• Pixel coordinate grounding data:
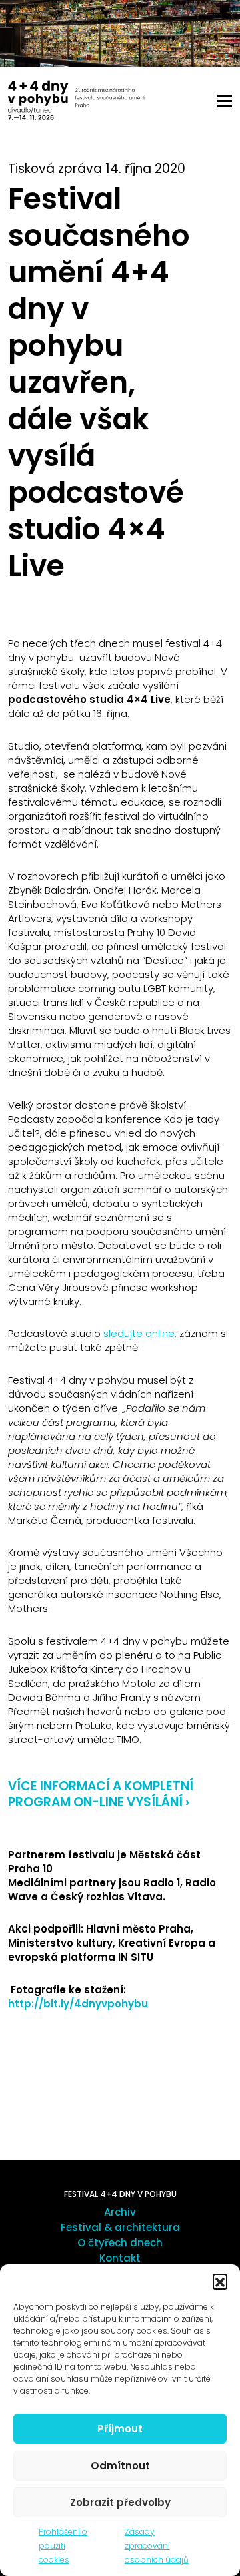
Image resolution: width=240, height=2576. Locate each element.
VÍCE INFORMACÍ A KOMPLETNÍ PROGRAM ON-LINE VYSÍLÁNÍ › (100, 1793)
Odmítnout (120, 2466)
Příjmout (120, 2429)
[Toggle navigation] (224, 101)
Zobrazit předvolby (120, 2502)
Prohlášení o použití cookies (63, 2545)
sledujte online (139, 1333)
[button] (220, 2281)
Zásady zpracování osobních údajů (157, 2545)
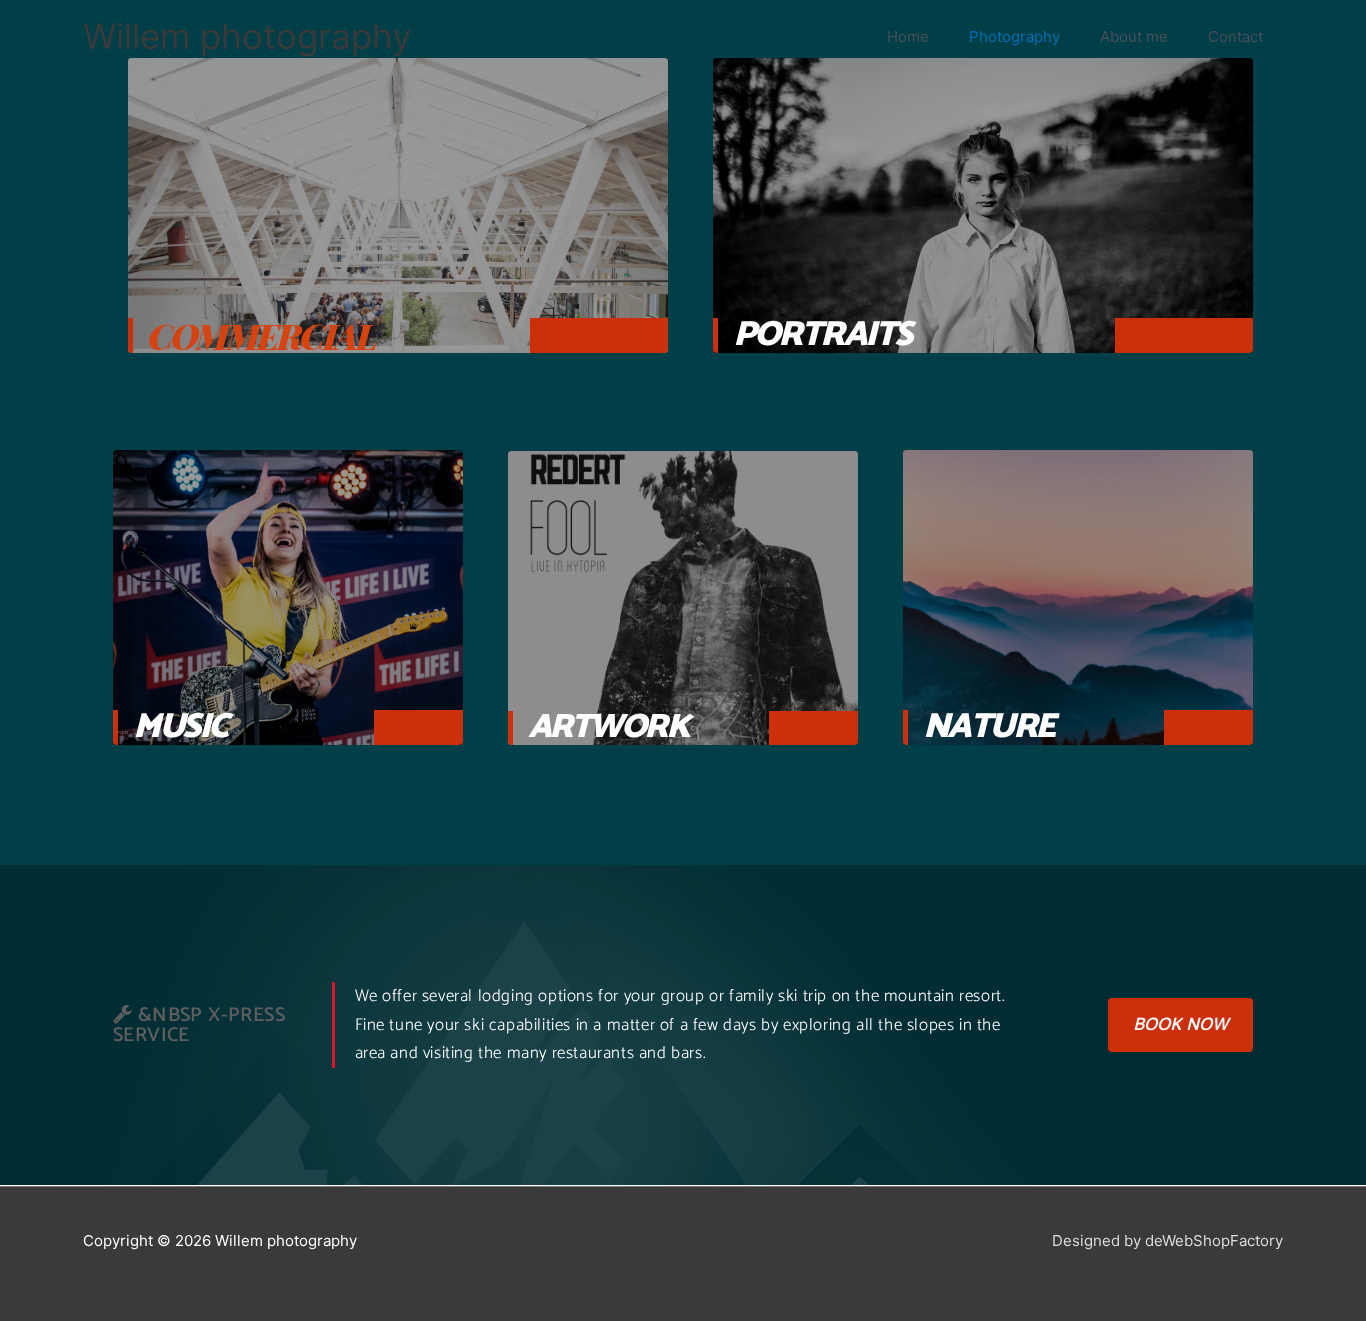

• Assignment: The answer should consist only of the lines from the line with "sledujte online (139, 1333)" through the last line of the data, repeated exactly; pictures stay out.

• Task answer:
sledujte online (139, 1333)
[button] (220, 2281)
Zásady zpracování osobních údajů (157, 2545)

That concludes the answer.